We now have as U.S. Secretary of Education nominee billionaire heiress Betsy DeVos, who never attended or taught at a public school and who has spent millions of her private wealth on campaigns to privatize education systems.

Corporate-backed education “reform” campaigns like the ones DeVos has waged (one to the tune of $5 million in Michigan) have normalized in public discourse what once was the radical idea that we turn the public good of our education system into a source of private profit.

Sometimes, these reforms are touted as “leveling the playing field” in public education so that the quality of education a child can receive is not dependent on his or her zip code; but Henry Levin, professor of economics and education at Columbia University, has found that both in the United States and abroad vouchers result in increased economic and racial stratification.

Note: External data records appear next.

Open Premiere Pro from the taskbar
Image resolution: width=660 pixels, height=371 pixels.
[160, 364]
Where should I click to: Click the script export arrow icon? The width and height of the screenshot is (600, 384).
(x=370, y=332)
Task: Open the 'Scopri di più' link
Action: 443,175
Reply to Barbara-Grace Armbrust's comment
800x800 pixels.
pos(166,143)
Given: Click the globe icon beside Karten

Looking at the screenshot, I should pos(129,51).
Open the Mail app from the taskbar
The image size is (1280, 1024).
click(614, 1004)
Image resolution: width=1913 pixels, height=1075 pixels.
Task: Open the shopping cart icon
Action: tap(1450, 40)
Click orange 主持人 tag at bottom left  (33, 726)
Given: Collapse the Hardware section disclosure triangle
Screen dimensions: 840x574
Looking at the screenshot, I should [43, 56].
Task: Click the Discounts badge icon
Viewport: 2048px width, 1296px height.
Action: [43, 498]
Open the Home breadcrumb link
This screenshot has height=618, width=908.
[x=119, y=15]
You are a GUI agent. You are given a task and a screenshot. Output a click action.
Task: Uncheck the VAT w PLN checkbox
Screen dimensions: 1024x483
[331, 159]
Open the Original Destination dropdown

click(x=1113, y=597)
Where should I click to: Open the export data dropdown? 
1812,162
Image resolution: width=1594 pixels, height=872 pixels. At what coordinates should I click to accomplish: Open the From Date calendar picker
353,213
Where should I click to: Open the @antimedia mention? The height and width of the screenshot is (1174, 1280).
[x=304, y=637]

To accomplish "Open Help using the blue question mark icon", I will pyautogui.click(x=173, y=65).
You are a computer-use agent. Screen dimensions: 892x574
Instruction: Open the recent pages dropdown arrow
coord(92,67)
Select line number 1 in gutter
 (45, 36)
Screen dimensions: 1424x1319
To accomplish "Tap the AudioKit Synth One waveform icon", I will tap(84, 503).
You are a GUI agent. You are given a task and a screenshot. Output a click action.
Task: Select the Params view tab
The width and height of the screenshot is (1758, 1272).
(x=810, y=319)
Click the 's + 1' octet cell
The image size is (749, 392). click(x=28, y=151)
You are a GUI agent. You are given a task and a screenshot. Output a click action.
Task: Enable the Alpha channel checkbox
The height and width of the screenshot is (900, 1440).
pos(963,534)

He also points out that most of our public discourse around what is best for equity and advancements in our educational system is based in ideology instead of evidence.

But what’s new? Calls for the privatization of the public sector are happening in Medicare and the health care system, education and, most recently housing, with HUD secretary nominee Ben Carson vowing to privatize sectors of our public housing system.

In spite of troubling national trends, I’m holding out hope that we don’t sell out the public education of our children in West Virginia. Such a step would go against the best traditions of West Virginia and would violate the spirit and letter of our state constitution, which mandates “the establishment of a thorough and efficient system of free schools.”





January 08, 2017

Four for the road

The latest Front Porch program/podcast features an interview with Joseph Cohen, new director of the ACLU of WV.

A persistent problem. This AP news story is a variation on an old theme: the WV paradox of human poverty amidst huge natural wealth. I'm going to miss outgoing senator and former senate president Jeff Kessler, who is featured in the article.

Glad he noticed. I've been writing, ranting and blogging a lot about the fate of those who might be hurt by repeal of the Affordable Care Act and its provisions like Medicaid expansion. It was a pleasant surprise to see that conservative commentator Hoppy Kercheval share some of these concerns.

Next on the list to wreck: public education. This Gazette-Mail article about anticipated WV Republican legislative efforts to undermine public education was another downer, as if one was needed.